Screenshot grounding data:
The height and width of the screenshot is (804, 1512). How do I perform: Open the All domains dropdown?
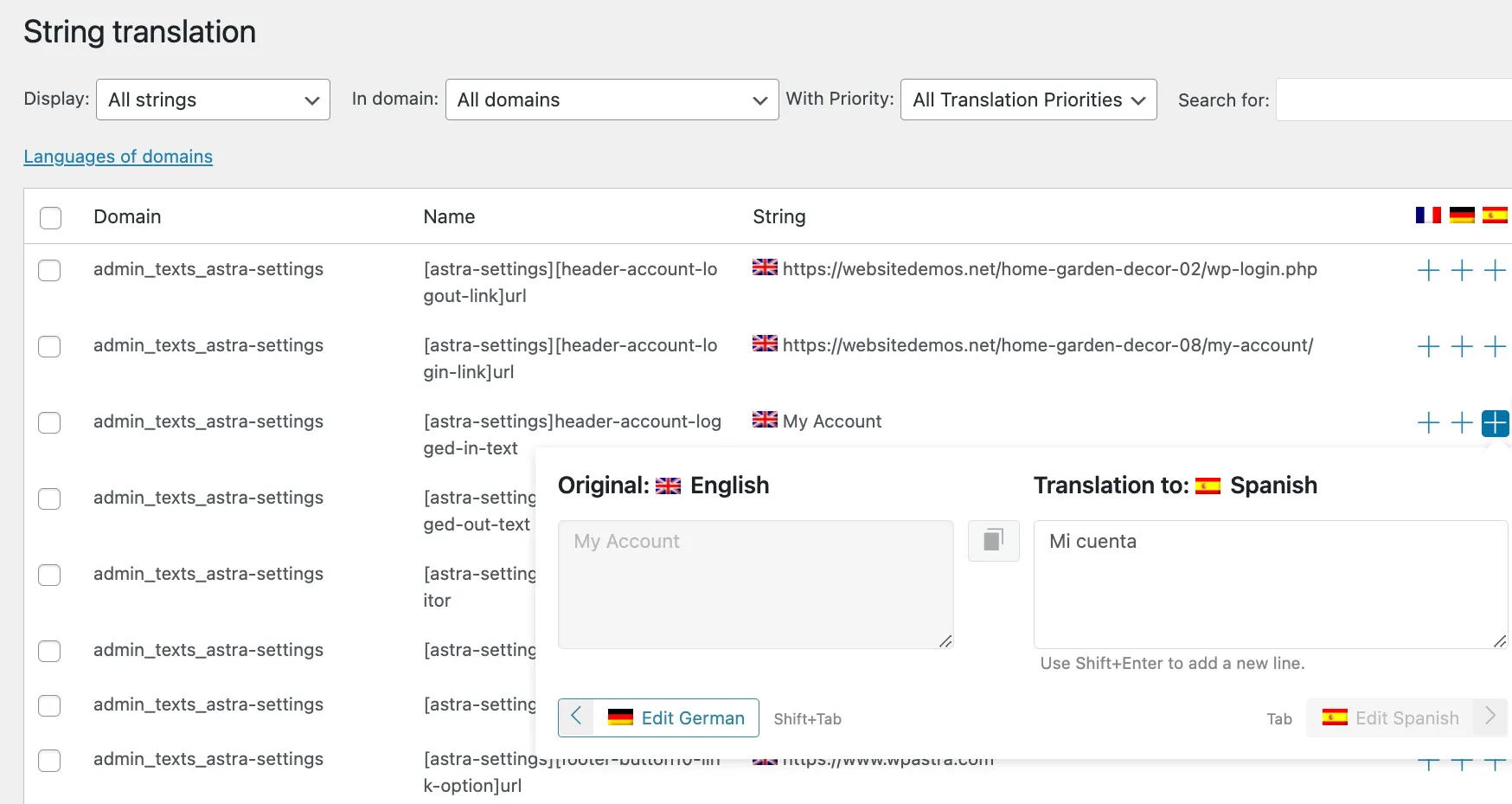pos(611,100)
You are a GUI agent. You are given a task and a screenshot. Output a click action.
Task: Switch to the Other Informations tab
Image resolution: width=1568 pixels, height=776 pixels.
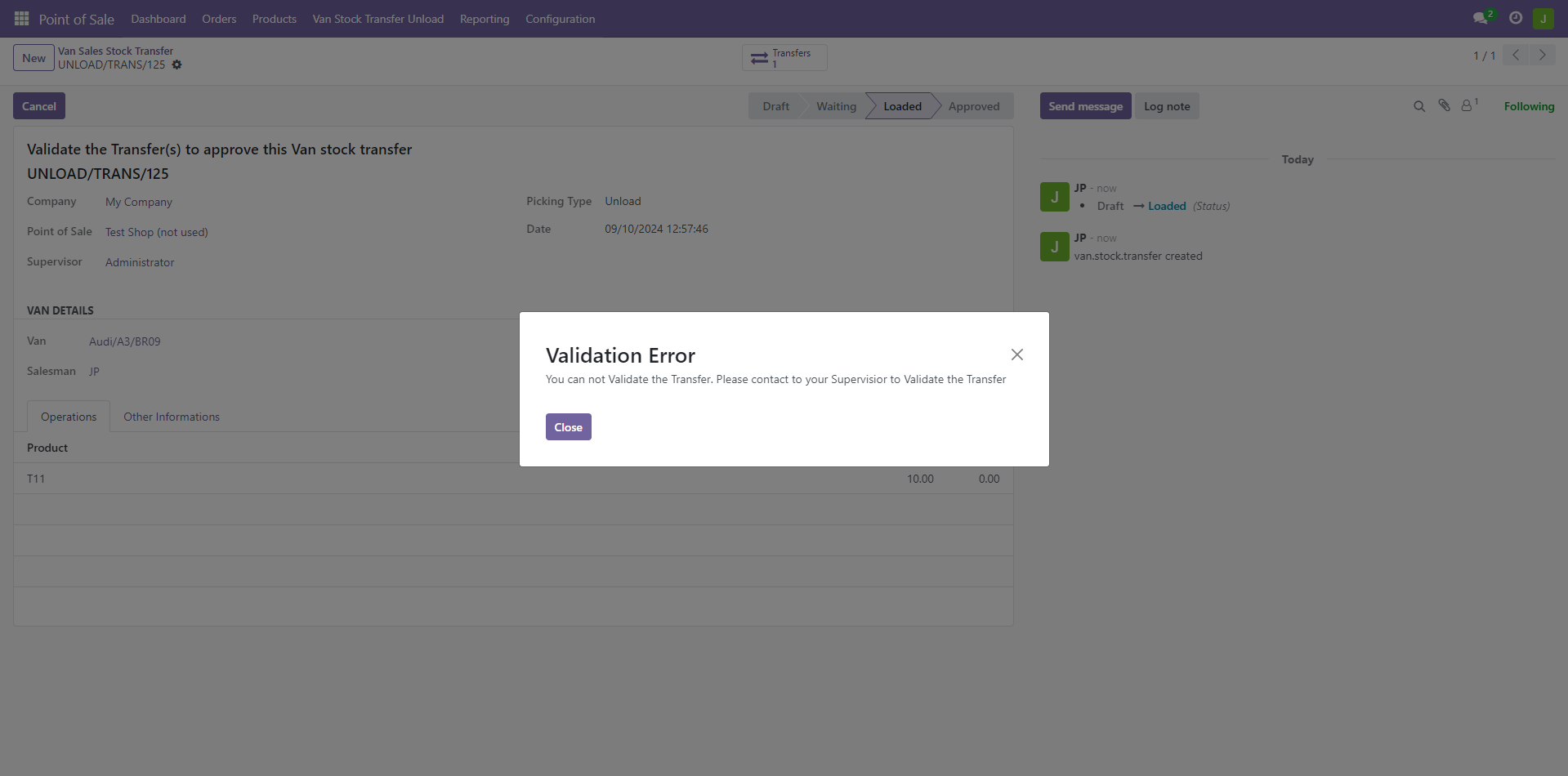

Instructions for the task: Give the data again exactly. Keep the images out.

Written answer:
The height and width of the screenshot is (804, 1512). How do I perform: Open the All domains dropdown?
pos(611,100)
You are a GUI agent. You are given a task and a screenshot. Output a click action.
Task: Switch to the Other Informations tab
Image resolution: width=1568 pixels, height=776 pixels.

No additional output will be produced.